Provided information:

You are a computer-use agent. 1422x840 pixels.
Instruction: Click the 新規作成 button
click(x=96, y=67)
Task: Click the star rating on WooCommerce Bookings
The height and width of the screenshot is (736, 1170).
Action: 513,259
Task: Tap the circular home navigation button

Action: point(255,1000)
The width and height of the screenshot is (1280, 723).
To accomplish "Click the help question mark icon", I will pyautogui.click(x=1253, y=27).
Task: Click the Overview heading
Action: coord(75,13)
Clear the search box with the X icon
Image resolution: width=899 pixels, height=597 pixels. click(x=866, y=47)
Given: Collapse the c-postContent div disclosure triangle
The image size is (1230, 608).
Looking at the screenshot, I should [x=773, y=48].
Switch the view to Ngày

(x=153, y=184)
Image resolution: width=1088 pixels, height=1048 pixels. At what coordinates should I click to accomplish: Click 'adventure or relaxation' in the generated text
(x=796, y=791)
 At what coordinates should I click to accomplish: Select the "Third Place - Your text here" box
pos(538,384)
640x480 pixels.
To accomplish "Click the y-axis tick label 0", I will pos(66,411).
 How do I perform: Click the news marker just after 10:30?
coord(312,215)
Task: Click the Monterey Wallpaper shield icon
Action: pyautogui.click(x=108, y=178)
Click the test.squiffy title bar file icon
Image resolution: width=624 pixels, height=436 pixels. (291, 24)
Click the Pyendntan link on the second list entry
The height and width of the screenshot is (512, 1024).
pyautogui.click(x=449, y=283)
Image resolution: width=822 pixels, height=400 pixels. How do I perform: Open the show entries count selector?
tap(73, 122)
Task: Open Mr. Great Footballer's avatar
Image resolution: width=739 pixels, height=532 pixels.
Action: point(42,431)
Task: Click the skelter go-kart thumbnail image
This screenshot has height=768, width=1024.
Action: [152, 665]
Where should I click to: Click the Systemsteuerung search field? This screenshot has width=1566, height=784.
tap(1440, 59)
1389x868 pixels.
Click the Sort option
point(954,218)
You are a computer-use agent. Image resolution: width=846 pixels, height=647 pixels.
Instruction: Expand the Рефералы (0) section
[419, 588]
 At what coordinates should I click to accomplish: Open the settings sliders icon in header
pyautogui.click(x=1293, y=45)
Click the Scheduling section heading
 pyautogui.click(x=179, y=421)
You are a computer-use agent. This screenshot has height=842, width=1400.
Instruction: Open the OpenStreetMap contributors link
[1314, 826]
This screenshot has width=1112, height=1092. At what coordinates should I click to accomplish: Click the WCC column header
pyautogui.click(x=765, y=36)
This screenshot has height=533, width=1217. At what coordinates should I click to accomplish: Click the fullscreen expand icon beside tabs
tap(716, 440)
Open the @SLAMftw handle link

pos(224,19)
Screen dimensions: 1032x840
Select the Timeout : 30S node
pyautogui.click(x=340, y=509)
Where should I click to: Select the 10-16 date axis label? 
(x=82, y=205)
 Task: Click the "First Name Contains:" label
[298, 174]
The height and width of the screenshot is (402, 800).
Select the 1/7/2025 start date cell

Objective: Write out every line of the items above as a JSON list of strings, with one string per line and blank lines omitted.

Response for this exercise:
[
  "You are a computer-use agent. 1422x840 pixels.",
  "Instruction: Click the 新規作成 button",
  "click(x=96, y=67)",
  "Task: Click the star rating on WooCommerce Bookings",
  "The height and width of the screenshot is (736, 1170).",
  "Action: 513,259",
  "Task: Tap the circular home navigation button",
  "Action: point(255,1000)",
  "The width and height of the screenshot is (1280, 723).",
  "To accomplish \"Click the help question mark icon\", I will pyautogui.click(x=1253, y=27).",
  "Task: Click the Overview heading",
  "Action: coord(75,13)",
  "Clear the search box with the X icon",
  "Image resolution: width=899 pixels, height=597 pixels. click(x=866, y=47)",
  "Given: Collapse the c-postContent div disclosure triangle",
  "The image size is (1230, 608).",
  "Looking at the screenshot, I should [x=773, y=48].",
  "Switch the view to Ngày",
  "(x=153, y=184)",
  "Image resolution: width=1088 pixels, height=1048 pixels. At what coordinates should I click to accomplish: Click 'adventure or relaxation' in the generated text",
  "(x=796, y=791)",
  " At what coordinates should I click to accomplish: Select the \"Third Place - Your text here\" box",
  "pos(538,384)",
  "640x480 pixels.",
  "To accomplish \"Click the y-axis tick label 0\", I will pos(66,411).",
  " How do I perform: Click the news marker just after 10:30?",
  "coord(312,215)",
  "Task: Click the Monterey Wallpaper shield icon",
  "Action: pyautogui.click(x=108, y=178)",
  "Click the test.squiffy title bar file icon",
  "Image resolution: width=624 pixels, height=436 pixels. (291, 24)",
  "Click the Pyendntan link on the second list entry",
  "The height and width of the screenshot is (512, 1024).",
  "pyautogui.click(x=449, y=283)",
  "Image resolution: width=822 pixels, height=400 pixels. How do I perform: Open the show entries count selector?",
  "tap(73, 122)",
  "Task: Open Mr. Great Footballer's avatar",
  "Image resolution: width=739 pixels, height=532 pixels.",
  "Action: point(42,431)",
  "Task: Click the skelter go-kart thumbnail image",
  "This screenshot has height=768, width=1024.",
  "Action: [152, 665]",
  "Where should I click to: Click the Systemsteuerung search field? This screenshot has width=1566, height=784.",
  "tap(1440, 59)",
  "1389x868 pixels.",
  "Click the Sort option",
  "point(954,218)",
  "You are a computer-use agent. Image resolution: width=846 pixels, height=647 pixels.",
  "Instruction: Expand the Рефералы (0) section",
  "[419, 588]",
  " At what coordinates should I click to accomplish: Open the settings sliders icon in header",
  "pyautogui.click(x=1293, y=45)",
  "Click the Scheduling section heading",
  " pyautogui.click(x=179, y=421)",
  "You are a computer-use agent. This screenshot has height=842, width=1400.",
  "Instruction: Open the OpenStreetMap contributors link",
  "[1314, 826]",
  "This screenshot has width=1112, height=1092. At what coordinates should I click to accomplish: Click the WCC column header",
  "pyautogui.click(x=765, y=36)",
  "This screenshot has height=533, width=1217. At what coordinates should I click to accomplish: Click the fullscreen expand icon beside tabs",
  "tap(716, 440)",
  "Open the @SLAMftw handle link",
  "pos(224,19)",
  "Screen dimensions: 1032x840",
  "Select the Timeout : 30S node",
  "pyautogui.click(x=340, y=509)",
  "Where should I click to: Select the 10-16 date axis label? ",
  "(x=82, y=205)",
  " Task: Click the \"First Name Contains:\" label",
  "[298, 174]",
  "The height and width of the screenshot is (402, 800).",
  "Select the 1/7/2025 start date cell"
]